BEGIN Entries shown

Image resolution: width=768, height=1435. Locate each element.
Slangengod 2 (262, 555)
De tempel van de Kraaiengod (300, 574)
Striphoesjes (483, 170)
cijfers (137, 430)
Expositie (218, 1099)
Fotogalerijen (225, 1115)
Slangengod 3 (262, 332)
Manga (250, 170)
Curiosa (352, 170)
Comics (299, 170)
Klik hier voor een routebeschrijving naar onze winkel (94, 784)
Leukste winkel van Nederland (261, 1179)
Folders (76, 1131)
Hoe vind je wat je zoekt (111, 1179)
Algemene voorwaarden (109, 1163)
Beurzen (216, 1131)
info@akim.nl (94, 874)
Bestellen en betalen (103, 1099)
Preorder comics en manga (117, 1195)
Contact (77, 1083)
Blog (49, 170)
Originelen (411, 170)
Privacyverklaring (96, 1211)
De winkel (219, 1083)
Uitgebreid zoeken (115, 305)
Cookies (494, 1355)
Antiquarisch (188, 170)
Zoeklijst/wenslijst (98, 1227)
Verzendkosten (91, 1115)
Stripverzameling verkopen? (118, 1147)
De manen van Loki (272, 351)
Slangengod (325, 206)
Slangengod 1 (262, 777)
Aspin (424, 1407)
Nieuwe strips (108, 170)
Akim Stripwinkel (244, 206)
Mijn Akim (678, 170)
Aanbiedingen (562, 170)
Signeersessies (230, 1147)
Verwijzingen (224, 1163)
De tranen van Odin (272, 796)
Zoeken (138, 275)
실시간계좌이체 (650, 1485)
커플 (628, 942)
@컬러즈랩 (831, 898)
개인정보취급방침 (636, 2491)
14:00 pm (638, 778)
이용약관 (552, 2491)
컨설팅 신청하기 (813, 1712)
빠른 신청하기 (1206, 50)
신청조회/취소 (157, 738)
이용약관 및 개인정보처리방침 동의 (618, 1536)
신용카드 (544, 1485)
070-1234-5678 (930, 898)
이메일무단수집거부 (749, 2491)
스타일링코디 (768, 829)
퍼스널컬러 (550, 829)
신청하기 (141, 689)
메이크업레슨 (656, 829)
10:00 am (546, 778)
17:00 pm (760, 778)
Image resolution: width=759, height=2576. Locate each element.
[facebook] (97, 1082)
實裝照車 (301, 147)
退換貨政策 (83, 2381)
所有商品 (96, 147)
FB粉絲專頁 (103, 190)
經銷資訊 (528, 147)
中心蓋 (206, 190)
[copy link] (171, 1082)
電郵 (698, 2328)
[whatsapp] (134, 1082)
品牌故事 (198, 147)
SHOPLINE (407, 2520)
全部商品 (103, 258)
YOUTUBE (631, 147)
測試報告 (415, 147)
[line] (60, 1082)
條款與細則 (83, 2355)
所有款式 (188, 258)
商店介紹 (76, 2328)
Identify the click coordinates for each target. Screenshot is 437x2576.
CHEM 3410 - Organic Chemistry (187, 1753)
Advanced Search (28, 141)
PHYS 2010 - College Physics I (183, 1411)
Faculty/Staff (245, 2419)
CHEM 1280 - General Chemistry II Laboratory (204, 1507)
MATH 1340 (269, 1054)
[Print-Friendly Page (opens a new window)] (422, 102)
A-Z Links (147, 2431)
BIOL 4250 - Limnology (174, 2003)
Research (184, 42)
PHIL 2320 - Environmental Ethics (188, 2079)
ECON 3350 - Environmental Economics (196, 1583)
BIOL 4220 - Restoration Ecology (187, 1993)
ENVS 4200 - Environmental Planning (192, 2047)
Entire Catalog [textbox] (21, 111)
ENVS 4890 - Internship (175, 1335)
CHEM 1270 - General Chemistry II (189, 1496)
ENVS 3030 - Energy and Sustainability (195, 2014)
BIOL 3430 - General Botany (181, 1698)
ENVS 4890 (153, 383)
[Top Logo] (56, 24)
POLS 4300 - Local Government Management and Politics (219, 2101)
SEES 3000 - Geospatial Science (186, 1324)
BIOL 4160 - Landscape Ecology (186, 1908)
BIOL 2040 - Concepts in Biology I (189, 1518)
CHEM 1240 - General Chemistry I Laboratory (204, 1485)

END Entries shown

Looking at the records above, return exactly the lines from the line with "컨설팅 신청하기 (813, 1712)" to the line with "商店介紹 (76, 2328)", both ends included.

컨설팅 신청하기 (813, 1712)
빠른 신청하기 (1206, 50)
신청조회/취소 (157, 738)
이용약관 및 개인정보처리방침 동의 (618, 1536)
신용카드 (544, 1485)
070-1234-5678 (930, 898)
이메일무단수집거부 (749, 2491)
스타일링코디 (768, 829)
퍼스널컬러 (550, 829)
신청하기 (141, 689)
메이크업레슨 (656, 829)
10:00 am (546, 778)
17:00 pm (760, 778)
Image resolution: width=759, height=2576. Locate each element.
[facebook] (97, 1082)
實裝照車 (301, 147)
退換貨政策 (83, 2381)
所有商品 (96, 147)
FB粉絲專頁 (103, 190)
經銷資訊 (528, 147)
中心蓋 (206, 190)
[copy link] (171, 1082)
電郵 (698, 2328)
[whatsapp] (134, 1082)
品牌故事 (198, 147)
SHOPLINE (407, 2520)
全部商品 (103, 258)
YOUTUBE (631, 147)
測試報告 (415, 147)
[line] (60, 1082)
條款與細則 (83, 2355)
所有款式 (188, 258)
商店介紹 (76, 2328)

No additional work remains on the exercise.